Ainer González / Diario de Chiapas

Alcantarillas sin tapas, baches y mini arroyos de aguas negras conforman el paisaje —triste y cotidiano— para quienes habitan, trabajan y circulan diariamente por la Novena Sur de Tuxtla Gutiérrez.

Esta avenida, una de las más importantes y estratégicas para la movilidad de cientos de transportistas y automovilistas, se encuentra en pésimas condiciones, a pesar de las múltiples intervenciones de bacheo y desazolve que, hasta el día de hoy, no han logrado ofrecer una solución efectiva.

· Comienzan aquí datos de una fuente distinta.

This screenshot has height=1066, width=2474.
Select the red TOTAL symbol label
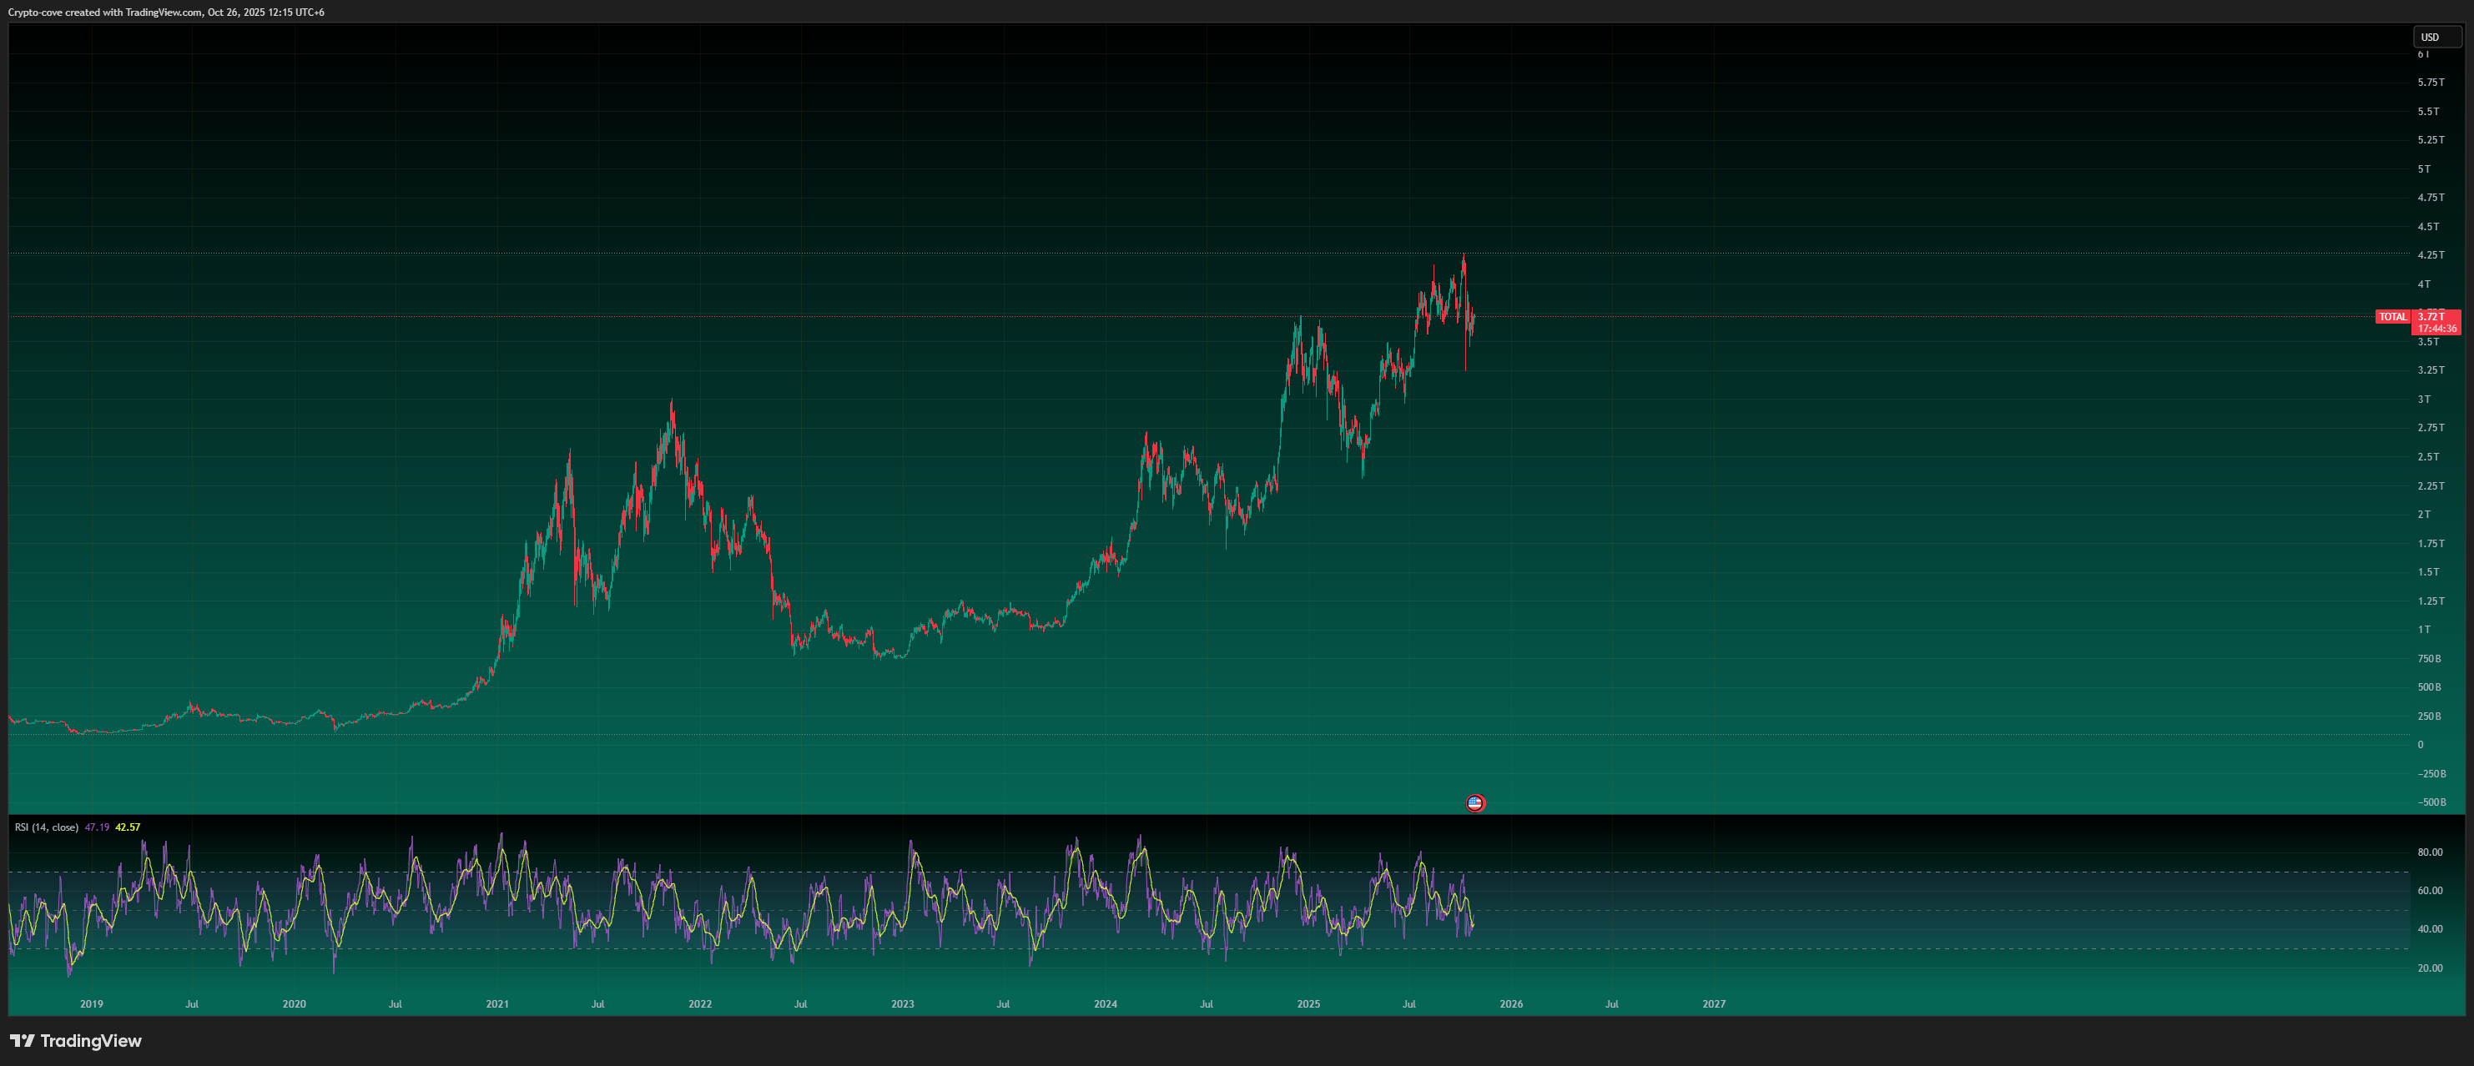[2391, 317]
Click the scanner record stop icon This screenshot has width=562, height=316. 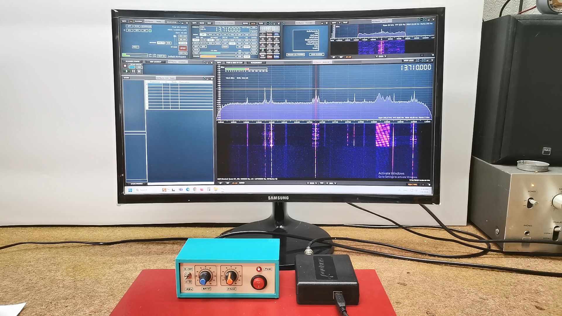coord(125,66)
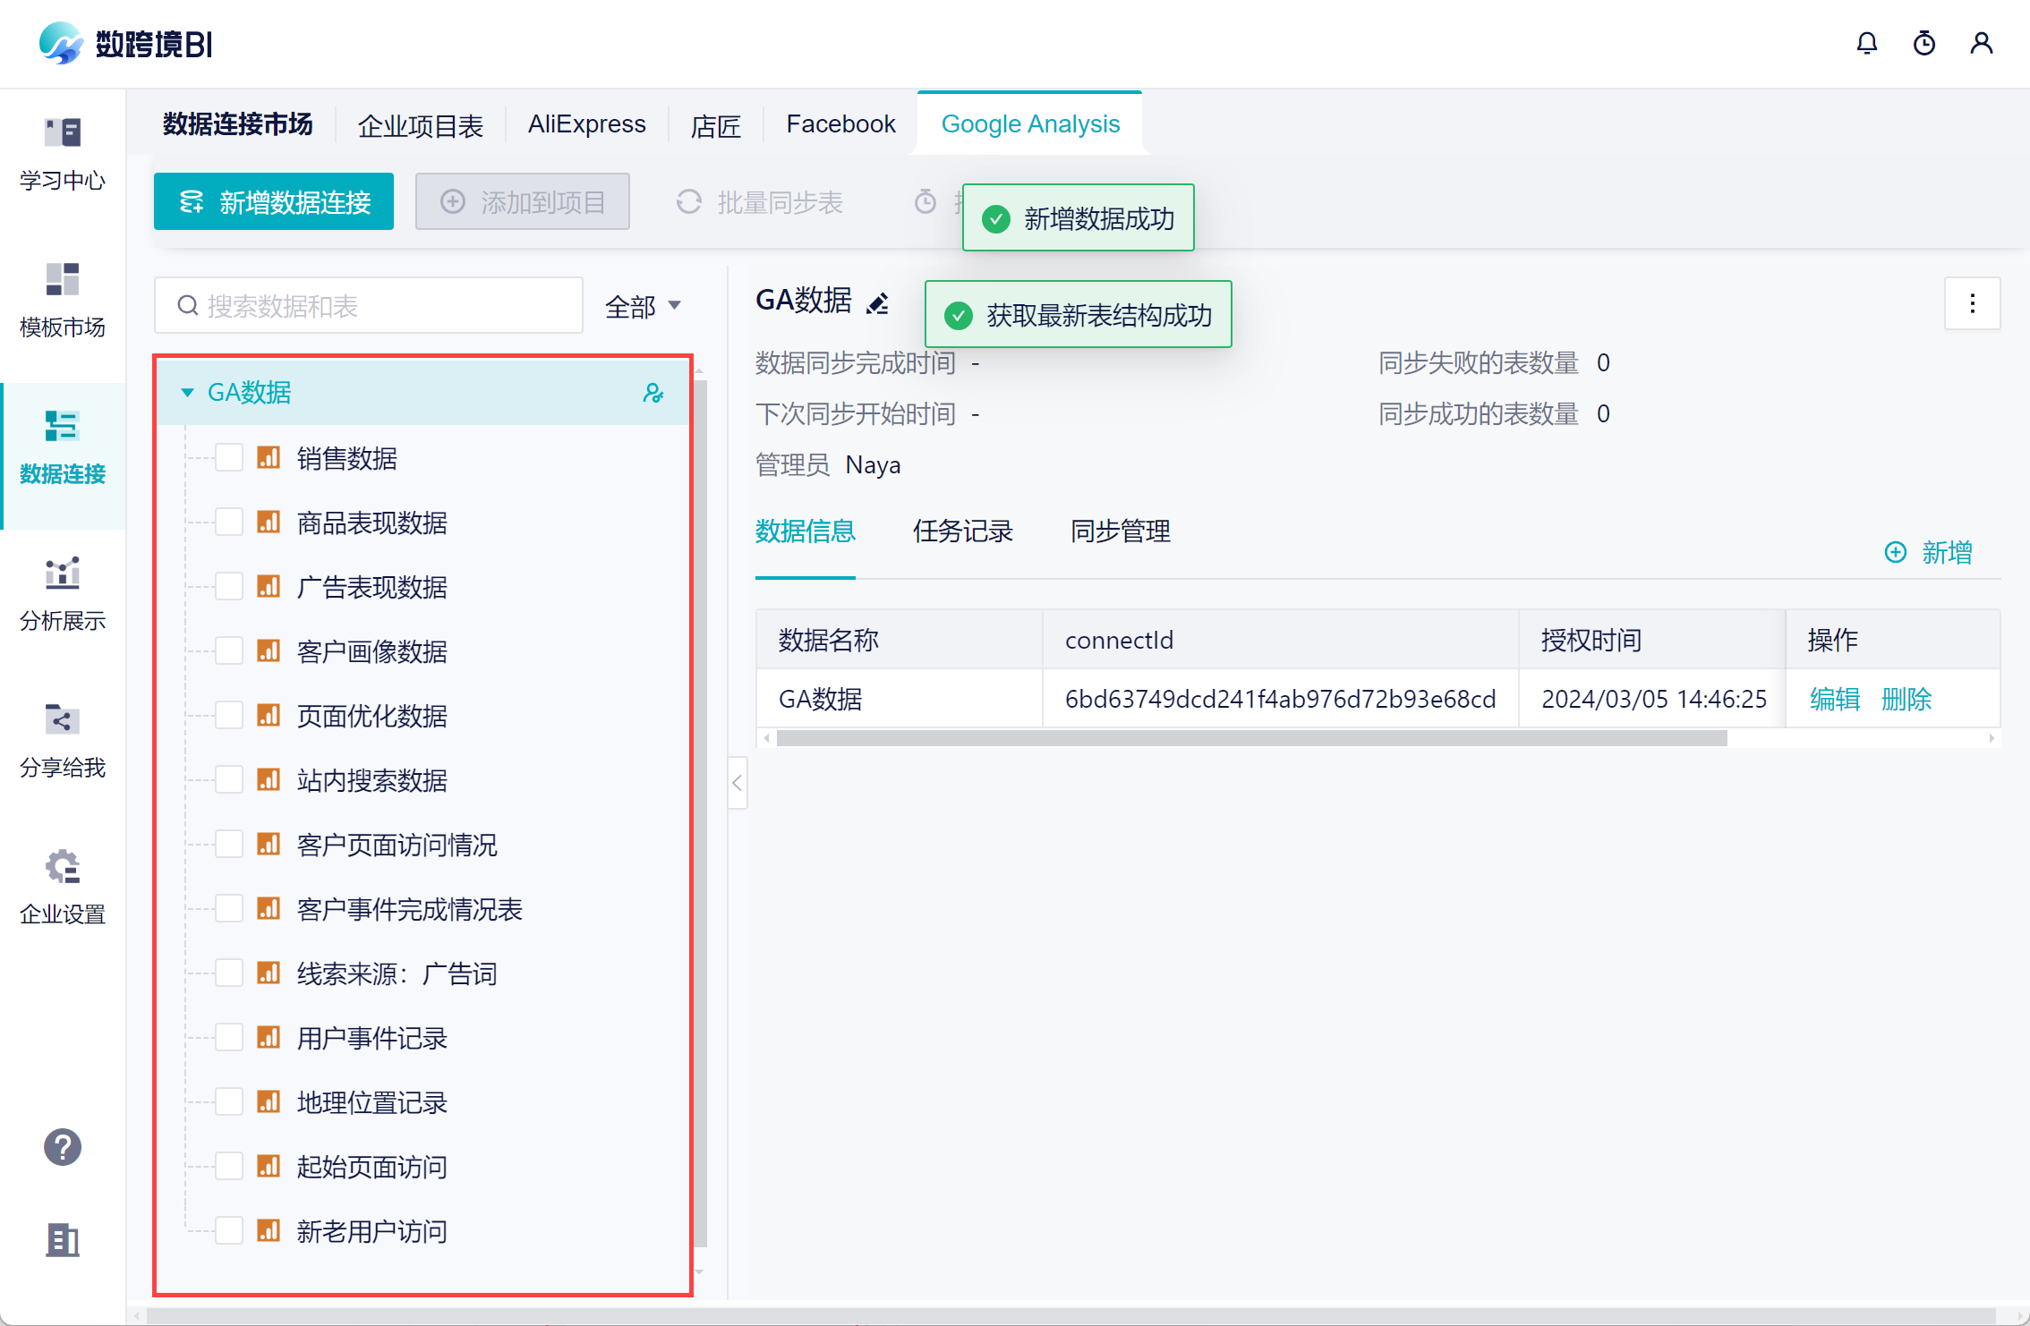Open the 全部 filter dropdown
The height and width of the screenshot is (1326, 2030).
643,307
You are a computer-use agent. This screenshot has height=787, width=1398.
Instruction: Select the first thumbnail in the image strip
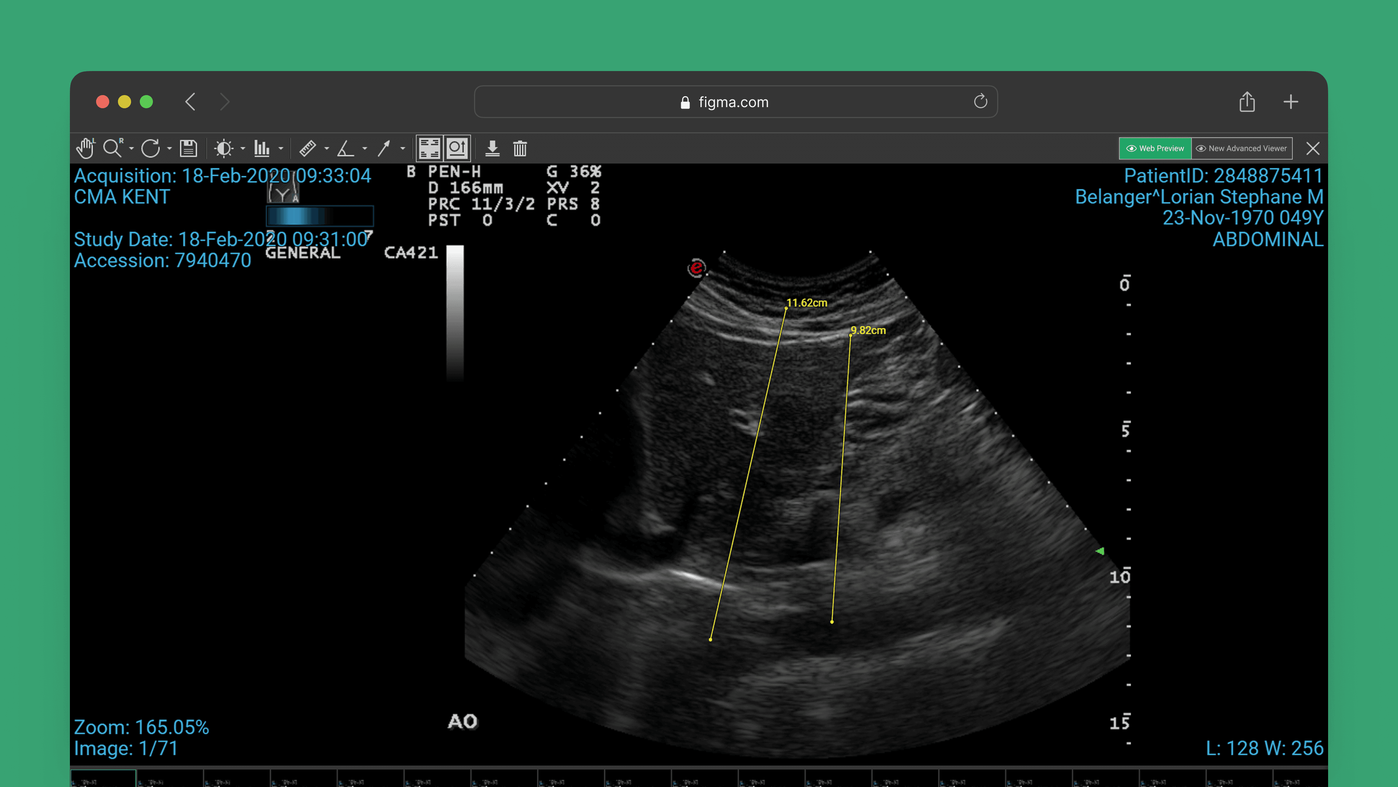click(103, 779)
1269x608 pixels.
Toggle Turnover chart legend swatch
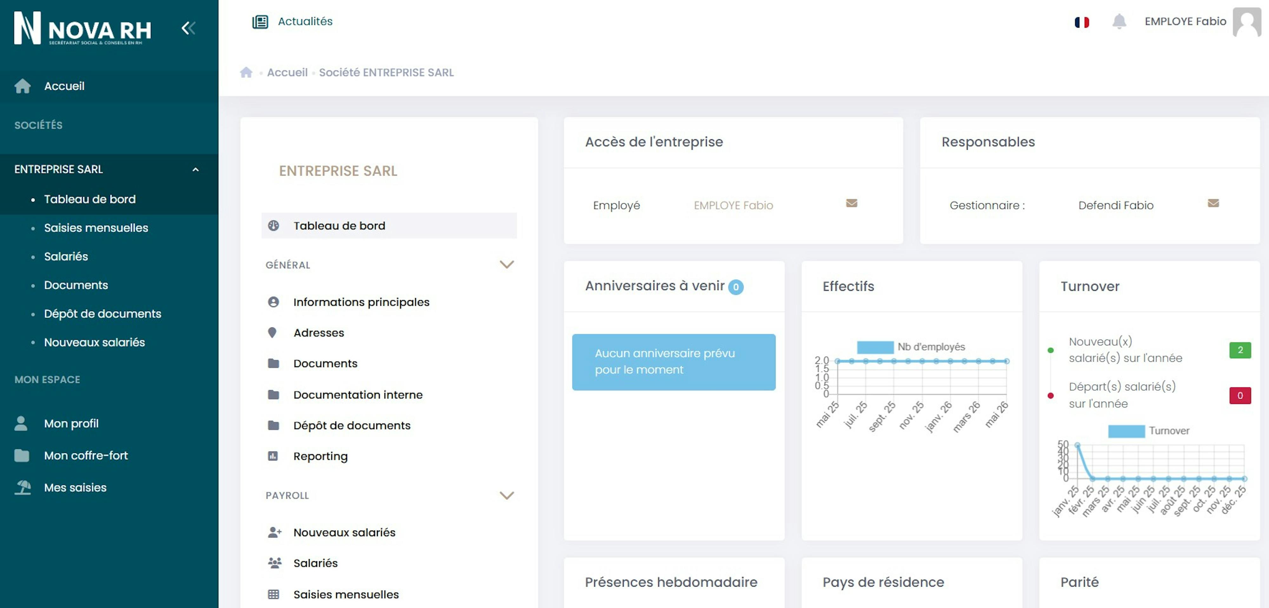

Para vecinos y comerciantes ubicados entre la sexta poniente y la novena sur, la situación de la vialidad se ha vuelto un verdadero calvario, ya que los hoyos y los charcos de aguas negras deterioran vehículos y representan un riesgo constante.

Ante esta realidad, habitantes que prefieren mantenerse en el anonimato por razones personales, han reiterado al Ayuntamiento de Tuxtla Gutiérrez la solicitud de que atienda de forman urgente la problemática. Señalan que la calle ya no necesita solo una “manita de gato”, sino una intervención integral y profesional.

De acuerdo con datos del propio ayuntamiento, en los últimos dos años se han realizado al menos cinco intervenciones de bacheo en este tramo. No obstante, los trabajos han sido superficiales y no han contemplado la reparación del sistema de drenaje, el cual presenta fallas estructurales desde 2019 debido al colapso de tuberías antiguas.

Los principales afectados —habitantes y comerciantes de la zona— aseguran haber ingresado múltiples reportes a través de la plataforma municipal “Ventanilla Única Digital”, sin obtener una solución concreta.

La falta de atención, mencionan que no sólo perjudica la movilidad, sino que representa un riesgo sanitario y de seguridad para peatones, motociclistas y automovilistas que transitan por esta vía clave para la capital chiapaneca.

Esta situación, no es cosa nueva. Desde hace años, vecinos de la novena sur vienen denunciando lo mismo: hundimientos, fugas de aguas negras, asfalto que se rompe como galleta mojada. En 2021, por ejemplo, alertaron sobre socavones provocados por tuberías colapsadas, y aunque llegaron cuadrillas del ayuntamiento a echar una capa de asfalto, el “remedio” no duró ni tres meses. Medios locales han dado cuenta —una y otra vez— del abandono crónico de esta vialidad, sin que haya un sólo funcionario que dé la cara o asuma responsabilidades.

A esta historia de negligencia se le suman los accidentes. Por ejemplo, motociclistas que pasan por ahí de noche han terminado en el suelo por culpa de baches invisibles bajo el agua estancada. Conductores de combis y taxis, también aseguran que evitan ese tramo para no dañar sus unidades, lo que no sólo retrasa el servicio, sino que afecta directamente su bolsillo. Mientras tanto, no se han colocado siquiera un señalamiento preventivo.